Walk Softly and Carry an Appropriately Sized Stick

Polymorphism in Mental Development

What does a crow with a stick have to do with computer programming? And AI?

Before we get there, I propose two important features of mental development:

  1. Adaptability
  2. Continuous operations


An organism that can’t adapt enough is too rigid and brittle—and dies. The environment will never be exactly as expected. The environment will not be exactly the same as any other previous time during evolution either.

Sure, in broad strokes the environment has to be the same—like gravity—but many details change.

And the organism itself is always changing, especially growing up, so the mind has to adapt to those self changes as well.

Continuous Operations

During its lifetime (ontogeny), starting from inception, all through embryogeny and through childhood and into adulthood, an organism always has to be “on call.” At the very least, homeostasis is keeping it alive. The system operates continuously, uninterrupted.

I’d guess for the most part all informational control/feedback systems, including the nervous system which in turn includes the brain, all have to be always operational. There are brief gaps, for instance highly altricial animals depend on their parents protecting them as children. And of course there’s the risk when one is asleep. But even in those vulnerable states, organisms do not suddenly change their cognitive architectures or memories in a radically broken way. Otherwise they’d die.

How Would an AI Do This?

There are a couple computer-ish concepts that might be useful for analyzing and synthesizing these aspects of mental development:

  1. Parameter ranges
  2. Polymorphism

These aren’t the only relevant concepts, just two that I wanted to put out there as possibilities.

Parameter Ranges

Almost any human can hammer a nail regardless of the exact size and shape of the hammer, or the nail for that matter. Humans—and all other animals—have bodies and skills that do not require exact environmental matches.

It’s fuzzy. It’s a range.

But a range implies limits.

In the Halo games there’s an alien weapon known as the Gravity Hammer. But the human characters, at least in their Spartan super-soldier states, can use that weapon. But if that was in real life, and the hammer was too huge or heavy, or had some weird alien handle that your hands could not grip, you would be out of luck. That alien hammer does not afford use by a human.
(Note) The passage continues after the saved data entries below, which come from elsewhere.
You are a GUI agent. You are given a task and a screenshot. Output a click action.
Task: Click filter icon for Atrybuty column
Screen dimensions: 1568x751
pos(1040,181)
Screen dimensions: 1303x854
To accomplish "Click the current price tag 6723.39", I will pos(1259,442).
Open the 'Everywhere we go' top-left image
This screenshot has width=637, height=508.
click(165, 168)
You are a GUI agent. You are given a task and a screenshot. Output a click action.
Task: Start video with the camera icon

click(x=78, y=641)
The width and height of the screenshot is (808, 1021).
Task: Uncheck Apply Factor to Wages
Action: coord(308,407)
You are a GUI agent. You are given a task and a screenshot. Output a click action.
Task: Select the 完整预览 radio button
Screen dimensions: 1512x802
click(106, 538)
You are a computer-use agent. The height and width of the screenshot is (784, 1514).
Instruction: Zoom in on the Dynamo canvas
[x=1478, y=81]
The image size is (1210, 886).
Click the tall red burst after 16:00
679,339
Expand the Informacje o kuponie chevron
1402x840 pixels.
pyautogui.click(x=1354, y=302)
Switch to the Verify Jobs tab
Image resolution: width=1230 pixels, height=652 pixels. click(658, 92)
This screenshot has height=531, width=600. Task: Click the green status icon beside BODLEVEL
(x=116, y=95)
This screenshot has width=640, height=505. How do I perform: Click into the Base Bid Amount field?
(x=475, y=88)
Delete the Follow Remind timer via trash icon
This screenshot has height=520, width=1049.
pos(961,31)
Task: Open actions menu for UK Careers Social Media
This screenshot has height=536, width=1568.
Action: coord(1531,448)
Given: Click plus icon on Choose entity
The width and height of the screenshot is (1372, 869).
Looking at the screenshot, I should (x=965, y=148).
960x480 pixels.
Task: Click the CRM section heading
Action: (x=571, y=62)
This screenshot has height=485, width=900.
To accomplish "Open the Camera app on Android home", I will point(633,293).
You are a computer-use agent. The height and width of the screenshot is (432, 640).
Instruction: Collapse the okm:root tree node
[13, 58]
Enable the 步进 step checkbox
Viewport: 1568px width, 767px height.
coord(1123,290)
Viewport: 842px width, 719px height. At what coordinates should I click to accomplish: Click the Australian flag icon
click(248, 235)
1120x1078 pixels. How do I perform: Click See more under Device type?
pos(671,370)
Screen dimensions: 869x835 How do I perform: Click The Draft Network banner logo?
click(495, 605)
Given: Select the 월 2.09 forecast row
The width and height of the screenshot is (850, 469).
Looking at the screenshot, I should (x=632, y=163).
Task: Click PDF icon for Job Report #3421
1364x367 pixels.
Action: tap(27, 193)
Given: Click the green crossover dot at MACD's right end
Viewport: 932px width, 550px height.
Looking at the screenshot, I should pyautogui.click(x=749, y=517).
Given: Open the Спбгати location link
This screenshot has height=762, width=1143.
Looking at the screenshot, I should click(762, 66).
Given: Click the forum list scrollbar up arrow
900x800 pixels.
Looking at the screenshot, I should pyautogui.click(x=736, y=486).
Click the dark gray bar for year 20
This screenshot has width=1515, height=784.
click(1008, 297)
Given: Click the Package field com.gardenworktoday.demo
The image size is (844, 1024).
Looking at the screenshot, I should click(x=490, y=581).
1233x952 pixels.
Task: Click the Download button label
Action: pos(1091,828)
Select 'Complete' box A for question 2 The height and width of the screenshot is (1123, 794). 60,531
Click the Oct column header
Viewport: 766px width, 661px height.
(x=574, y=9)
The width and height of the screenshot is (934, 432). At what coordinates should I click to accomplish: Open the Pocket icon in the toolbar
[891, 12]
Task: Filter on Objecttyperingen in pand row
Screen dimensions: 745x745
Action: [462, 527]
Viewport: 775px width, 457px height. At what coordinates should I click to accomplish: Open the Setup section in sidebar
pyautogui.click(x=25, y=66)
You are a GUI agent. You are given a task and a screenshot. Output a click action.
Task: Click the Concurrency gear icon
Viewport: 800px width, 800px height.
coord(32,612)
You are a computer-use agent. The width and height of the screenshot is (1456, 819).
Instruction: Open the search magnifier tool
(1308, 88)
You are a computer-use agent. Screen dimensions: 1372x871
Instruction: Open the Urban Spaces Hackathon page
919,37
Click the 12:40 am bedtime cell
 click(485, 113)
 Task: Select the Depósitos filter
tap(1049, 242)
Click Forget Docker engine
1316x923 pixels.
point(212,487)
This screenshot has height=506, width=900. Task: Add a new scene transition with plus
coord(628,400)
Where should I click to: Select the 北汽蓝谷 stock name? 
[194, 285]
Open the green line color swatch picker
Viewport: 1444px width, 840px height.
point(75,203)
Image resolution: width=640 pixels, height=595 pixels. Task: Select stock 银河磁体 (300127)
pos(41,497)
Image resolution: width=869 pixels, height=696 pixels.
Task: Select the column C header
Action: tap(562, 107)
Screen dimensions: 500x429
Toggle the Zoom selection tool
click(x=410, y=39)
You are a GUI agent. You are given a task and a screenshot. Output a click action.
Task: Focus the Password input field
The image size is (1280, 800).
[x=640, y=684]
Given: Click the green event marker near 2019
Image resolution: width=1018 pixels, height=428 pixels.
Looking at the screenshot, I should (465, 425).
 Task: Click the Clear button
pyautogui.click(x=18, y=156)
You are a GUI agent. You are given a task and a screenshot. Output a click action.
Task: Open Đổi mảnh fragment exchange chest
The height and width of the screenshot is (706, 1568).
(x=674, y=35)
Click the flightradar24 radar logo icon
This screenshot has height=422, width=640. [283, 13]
As an example of a non-human animal: Crows have affordances with sticks and string-like objects. Actually, crows aren’t alone—other bird species have been seen pulling strings for centuries1Taylor, A., Medina, F., Holzhaider, J., Hearne, L., Hunt, G., & Gray, R. (2010) An Investigation into the Cognition Behind Spontaneous String Pulling in New Caledonian Crows. PLoS ONE, 5(2). DOI: 10.1371/journal.pone.0009345. . Anyway, crows use their beaks and feet to accomplish tasks with sticks and strings.

Presumably there is some range of dimensions and appearances of sticks and strings that a crow can:

  1. Physically manipulate
  2. Recognize as an affordance

Organisms fit into their niches, but there’s flexibility to the fit. However, these flexibilities are not unlimited—there are ranges.

For an AI agent, there are a myriad places in which there could a function f and its parameter x with some range R of acceptable values for x.

Perhaps the levels of abstraction for this to be useful are exactly those involved with perception of affordances and related skill-knowledge.


Polymorphic entities have the same interfaces. Typically one ends up with a family of types of objects (e.g. classes). At any given time, if you are given an object of a family, you can interface to it the same way.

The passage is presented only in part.